_What you will do_. An exact transcription of every record is needed.
START Listed entries
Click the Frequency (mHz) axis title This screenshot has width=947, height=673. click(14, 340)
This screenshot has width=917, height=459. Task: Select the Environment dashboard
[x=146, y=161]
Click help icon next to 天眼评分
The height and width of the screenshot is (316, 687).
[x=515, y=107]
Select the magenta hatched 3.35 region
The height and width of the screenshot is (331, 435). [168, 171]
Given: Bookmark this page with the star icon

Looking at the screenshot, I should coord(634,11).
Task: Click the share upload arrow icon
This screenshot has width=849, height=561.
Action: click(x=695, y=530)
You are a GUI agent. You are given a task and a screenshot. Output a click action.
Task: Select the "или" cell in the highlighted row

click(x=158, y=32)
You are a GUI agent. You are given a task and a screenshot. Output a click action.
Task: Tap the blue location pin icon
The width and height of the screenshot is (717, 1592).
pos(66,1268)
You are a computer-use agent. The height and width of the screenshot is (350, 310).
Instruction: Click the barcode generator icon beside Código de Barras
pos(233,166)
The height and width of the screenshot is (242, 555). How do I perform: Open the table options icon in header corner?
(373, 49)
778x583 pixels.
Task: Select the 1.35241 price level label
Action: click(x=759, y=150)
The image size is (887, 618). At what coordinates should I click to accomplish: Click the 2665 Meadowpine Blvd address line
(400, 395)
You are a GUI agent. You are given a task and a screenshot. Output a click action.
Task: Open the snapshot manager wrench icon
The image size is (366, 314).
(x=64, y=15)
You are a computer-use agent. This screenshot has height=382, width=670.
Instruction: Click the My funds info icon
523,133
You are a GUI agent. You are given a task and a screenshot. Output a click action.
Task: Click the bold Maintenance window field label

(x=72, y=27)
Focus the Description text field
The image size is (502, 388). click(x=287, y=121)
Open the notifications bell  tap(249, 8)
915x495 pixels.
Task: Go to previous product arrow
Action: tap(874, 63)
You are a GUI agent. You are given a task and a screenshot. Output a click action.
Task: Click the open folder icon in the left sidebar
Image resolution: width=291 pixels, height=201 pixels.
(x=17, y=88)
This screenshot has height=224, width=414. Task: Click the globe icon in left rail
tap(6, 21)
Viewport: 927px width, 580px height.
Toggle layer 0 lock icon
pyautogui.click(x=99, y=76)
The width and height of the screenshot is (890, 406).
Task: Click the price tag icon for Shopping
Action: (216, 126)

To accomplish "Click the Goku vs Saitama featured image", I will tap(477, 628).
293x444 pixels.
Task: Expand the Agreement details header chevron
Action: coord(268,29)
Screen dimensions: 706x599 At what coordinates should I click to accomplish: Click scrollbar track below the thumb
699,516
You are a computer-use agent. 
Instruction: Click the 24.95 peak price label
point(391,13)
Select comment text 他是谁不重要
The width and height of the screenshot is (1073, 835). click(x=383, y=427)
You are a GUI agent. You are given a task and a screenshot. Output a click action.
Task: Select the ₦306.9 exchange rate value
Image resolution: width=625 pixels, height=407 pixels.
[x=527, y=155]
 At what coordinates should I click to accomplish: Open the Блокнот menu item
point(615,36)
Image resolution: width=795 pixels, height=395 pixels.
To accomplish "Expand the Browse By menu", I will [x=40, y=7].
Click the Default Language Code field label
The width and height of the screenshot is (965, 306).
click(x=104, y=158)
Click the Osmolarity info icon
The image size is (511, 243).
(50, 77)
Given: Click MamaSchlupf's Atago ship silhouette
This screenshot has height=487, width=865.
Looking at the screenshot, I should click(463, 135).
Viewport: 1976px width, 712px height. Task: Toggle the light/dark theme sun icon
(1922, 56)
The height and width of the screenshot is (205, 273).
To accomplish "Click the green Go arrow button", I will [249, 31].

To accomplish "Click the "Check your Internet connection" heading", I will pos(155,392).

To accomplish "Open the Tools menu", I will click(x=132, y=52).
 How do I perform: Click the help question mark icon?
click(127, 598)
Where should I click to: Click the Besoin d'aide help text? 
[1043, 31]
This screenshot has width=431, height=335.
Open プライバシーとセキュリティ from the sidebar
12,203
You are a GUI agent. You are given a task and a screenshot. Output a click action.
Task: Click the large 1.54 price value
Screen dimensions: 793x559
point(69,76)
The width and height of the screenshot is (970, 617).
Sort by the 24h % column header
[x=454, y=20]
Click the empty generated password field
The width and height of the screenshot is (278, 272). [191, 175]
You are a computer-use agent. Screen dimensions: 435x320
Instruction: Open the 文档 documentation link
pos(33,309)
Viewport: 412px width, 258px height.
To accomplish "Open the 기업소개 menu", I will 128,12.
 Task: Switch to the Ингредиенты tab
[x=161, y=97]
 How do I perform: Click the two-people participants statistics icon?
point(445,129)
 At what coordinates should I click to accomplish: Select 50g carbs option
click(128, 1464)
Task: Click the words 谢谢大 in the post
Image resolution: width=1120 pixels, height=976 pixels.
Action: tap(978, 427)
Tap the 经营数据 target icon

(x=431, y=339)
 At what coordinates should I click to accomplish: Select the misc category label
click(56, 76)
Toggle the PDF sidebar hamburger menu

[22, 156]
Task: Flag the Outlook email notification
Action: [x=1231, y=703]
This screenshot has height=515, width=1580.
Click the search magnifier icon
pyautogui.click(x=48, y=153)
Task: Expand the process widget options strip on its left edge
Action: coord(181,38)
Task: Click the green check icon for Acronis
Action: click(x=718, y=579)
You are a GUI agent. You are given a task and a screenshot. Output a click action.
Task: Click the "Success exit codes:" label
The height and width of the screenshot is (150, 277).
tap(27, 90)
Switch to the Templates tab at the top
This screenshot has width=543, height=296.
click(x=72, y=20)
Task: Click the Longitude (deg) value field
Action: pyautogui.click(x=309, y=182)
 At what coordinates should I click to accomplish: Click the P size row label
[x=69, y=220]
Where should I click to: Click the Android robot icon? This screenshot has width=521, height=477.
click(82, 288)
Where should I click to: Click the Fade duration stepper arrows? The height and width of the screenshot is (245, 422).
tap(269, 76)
END Listed entries
_Response area_.
Click the Frequency (mHz) axis title This screenshot has width=947, height=673. click(14, 340)
This screenshot has width=917, height=459. Task: Select the Environment dashboard
[x=146, y=161]
Click help icon next to 天眼评分
The height and width of the screenshot is (316, 687).
[x=515, y=107]
Select the magenta hatched 3.35 region
The height and width of the screenshot is (331, 435). [168, 171]
Given: Bookmark this page with the star icon

Looking at the screenshot, I should coord(634,11).
Task: Click the share upload arrow icon
This screenshot has width=849, height=561.
Action: click(x=695, y=530)
You are a GUI agent. You are given a task and a screenshot. Output a click action.
Task: Select the "или" cell in the highlighted row

click(x=158, y=32)
You are a GUI agent. You are given a task and a screenshot. Output a click action.
Task: Tap the blue location pin icon
The width and height of the screenshot is (717, 1592).
pos(66,1268)
You are a computer-use agent. The height and width of the screenshot is (350, 310).
Instruction: Click the barcode generator icon beside Código de Barras
pos(233,166)
The height and width of the screenshot is (242, 555). How do I perform: Open the table options icon in header corner?
(373, 49)
778x583 pixels.
Task: Select the 1.35241 price level label
Action: click(x=759, y=150)
The image size is (887, 618). At what coordinates should I click to accomplish: Click the 2665 Meadowpine Blvd address line
(400, 395)
You are a GUI agent. You are given a task and a screenshot. Output a click action.
Task: Open the snapshot manager wrench icon
The image size is (366, 314).
(x=64, y=15)
You are a computer-use agent. This screenshot has height=382, width=670.
Instruction: Click the My funds info icon
523,133
You are a GUI agent. You are given a task and a screenshot. Output a click action.
Task: Click the bold Maintenance window field label

(x=72, y=27)
Focus the Description text field
The image size is (502, 388). click(x=287, y=121)
Open the notifications bell  tap(249, 8)
915x495 pixels.
Task: Go to previous product arrow
Action: tap(874, 63)
You are a GUI agent. You are given a task and a screenshot. Output a click action.
Task: Click the open folder icon in the left sidebar
Image resolution: width=291 pixels, height=201 pixels.
(x=17, y=88)
This screenshot has height=224, width=414. Task: Click the globe icon in left rail
tap(6, 21)
Viewport: 927px width, 580px height.
Toggle layer 0 lock icon
pyautogui.click(x=99, y=76)
The width and height of the screenshot is (890, 406).
Task: Click the price tag icon for Shopping
Action: (216, 126)

To accomplish "Click the Goku vs Saitama featured image", I will tap(477, 628).
293x444 pixels.
Task: Expand the Agreement details header chevron
Action: coord(268,29)
Screen dimensions: 706x599 At what coordinates should I click to accomplish: Click scrollbar track below the thumb
699,516
You are a computer-use agent. 
Instruction: Click the 24.95 peak price label
point(391,13)
Select comment text 他是谁不重要
The width and height of the screenshot is (1073, 835). click(x=383, y=427)
You are a GUI agent. You are given a task and a screenshot. Output a click action.
Task: Select the ₦306.9 exchange rate value
Image resolution: width=625 pixels, height=407 pixels.
[x=527, y=155]
 At what coordinates should I click to accomplish: Open the Блокнот menu item
point(615,36)
Image resolution: width=795 pixels, height=395 pixels.
To accomplish "Expand the Browse By menu", I will [x=40, y=7].
Click the Default Language Code field label
The width and height of the screenshot is (965, 306).
click(x=104, y=158)
Click the Osmolarity info icon
The image size is (511, 243).
(50, 77)
Given: Click MamaSchlupf's Atago ship silhouette
This screenshot has height=487, width=865.
Looking at the screenshot, I should click(463, 135).
Viewport: 1976px width, 712px height. Task: Toggle the light/dark theme sun icon
(1922, 56)
The height and width of the screenshot is (205, 273).
To accomplish "Click the green Go arrow button", I will [249, 31].

To accomplish "Click the "Check your Internet connection" heading", I will pos(155,392).

To accomplish "Open the Tools menu", I will click(x=132, y=52).
 How do I perform: Click the help question mark icon?
click(127, 598)
Where should I click to: Click the Besoin d'aide help text? 
[1043, 31]
This screenshot has width=431, height=335.
Open プライバシーとセキュリティ from the sidebar
12,203
You are a GUI agent. You are given a task and a screenshot. Output a click action.
Task: Click the large 1.54 price value
Screen dimensions: 793x559
point(69,76)
The width and height of the screenshot is (970, 617).
Sort by the 24h % column header
[x=454, y=20]
Click the empty generated password field
The width and height of the screenshot is (278, 272). [191, 175]
You are a computer-use agent. Screen dimensions: 435x320
Instruction: Open the 文档 documentation link
pos(33,309)
Viewport: 412px width, 258px height.
To accomplish "Open the 기업소개 menu", I will 128,12.
 Task: Switch to the Ингредиенты tab
[x=161, y=97]
 How do I perform: Click the two-people participants statistics icon?
point(445,129)
 At what coordinates should I click to accomplish: Select 50g carbs option
click(128, 1464)
Task: Click the words 谢谢大 in the post
Image resolution: width=1120 pixels, height=976 pixels.
Action: tap(978, 427)
Tap the 经营数据 target icon

(x=431, y=339)
 At what coordinates should I click to accomplish: Select the misc category label
click(56, 76)
Toggle the PDF sidebar hamburger menu

[22, 156]
Task: Flag the Outlook email notification
Action: [x=1231, y=703]
This screenshot has height=515, width=1580.
Click the search magnifier icon
pyautogui.click(x=48, y=153)
Task: Expand the process widget options strip on its left edge
Action: coord(181,38)
Task: Click the green check icon for Acronis
Action: click(x=718, y=579)
You are a GUI agent. You are given a task and a screenshot. Output a click action.
Task: Click the "Success exit codes:" label
The height and width of the screenshot is (150, 277).
tap(27, 90)
Switch to the Templates tab at the top
This screenshot has width=543, height=296.
click(x=72, y=20)
Task: Click the Longitude (deg) value field
Action: pyautogui.click(x=309, y=182)
 At what coordinates should I click to accomplish: Click the P size row label
[x=69, y=220]
Where should I click to: Click the Android robot icon? This screenshot has width=521, height=477.
click(82, 288)
Where should I click to: Click the Fade duration stepper arrows? The height and width of the screenshot is (245, 422).
tap(269, 76)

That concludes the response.